Published online by Cambridge University Press: 05 June 2012
Introduction
The detection of a new species is the result of a decision-making process, one that has traditionally and primarily been based upon the discovery of distinguishing characters (Cronquist 1978; Mayr 1982; Winston 1999; Sites & Marshall 2004). This process, called diagnosis, is acutely important as it necessarily lies at the crux of the discovery of biodiversity, including the identification of conservation units. With the rise of quantitative phylogenetic methods, and the increasing accessibility of molecular data, numerous methods for diagnosis have been proposed in recent years (Sites & Marshall 2004).
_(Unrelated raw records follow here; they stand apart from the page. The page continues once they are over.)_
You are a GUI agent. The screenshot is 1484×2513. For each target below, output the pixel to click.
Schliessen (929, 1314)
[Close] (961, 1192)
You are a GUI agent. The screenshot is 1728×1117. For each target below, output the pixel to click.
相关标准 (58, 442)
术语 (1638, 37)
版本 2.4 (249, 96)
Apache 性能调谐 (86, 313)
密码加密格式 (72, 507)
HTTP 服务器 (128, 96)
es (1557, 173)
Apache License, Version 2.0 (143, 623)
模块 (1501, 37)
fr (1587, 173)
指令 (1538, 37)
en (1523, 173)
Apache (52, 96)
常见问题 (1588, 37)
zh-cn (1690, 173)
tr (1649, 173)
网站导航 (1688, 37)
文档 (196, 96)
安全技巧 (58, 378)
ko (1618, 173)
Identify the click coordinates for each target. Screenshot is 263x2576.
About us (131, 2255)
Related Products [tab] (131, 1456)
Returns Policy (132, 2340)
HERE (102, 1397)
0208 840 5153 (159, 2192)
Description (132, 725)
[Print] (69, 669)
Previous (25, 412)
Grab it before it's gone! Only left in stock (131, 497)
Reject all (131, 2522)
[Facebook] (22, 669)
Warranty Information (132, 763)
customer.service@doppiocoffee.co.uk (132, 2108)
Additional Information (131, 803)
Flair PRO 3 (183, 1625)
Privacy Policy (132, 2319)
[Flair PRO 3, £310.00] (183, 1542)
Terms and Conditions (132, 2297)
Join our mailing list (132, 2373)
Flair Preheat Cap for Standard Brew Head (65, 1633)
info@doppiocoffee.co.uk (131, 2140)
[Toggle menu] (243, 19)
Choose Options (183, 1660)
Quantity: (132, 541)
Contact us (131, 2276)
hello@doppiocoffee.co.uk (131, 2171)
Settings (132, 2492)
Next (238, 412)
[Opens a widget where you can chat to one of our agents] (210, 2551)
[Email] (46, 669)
For many situations the identification of a new species does not particularly require quantitative methodology. These are the cases where the organisms of the putative new species are conspicuously divergent from all known species and, thus, where the new species is identified as a sister taxon to previously identified groups. But increasingly, as more new species are described and as more species are the subject of additional investigation, the questions of diagnosis arise within previously described species, wherein patterns of differentiation among populations of the same species must be interpreted in taxonomic terms. In short: how do we decide when a closer look at one taxonomic species actually reveals the presence of more than one species?
A similar question arises in conservation contexts: do the data from one species (or one conservation unit) actually reveal the presence of multiple units, each of which merit recognition and possibly protection?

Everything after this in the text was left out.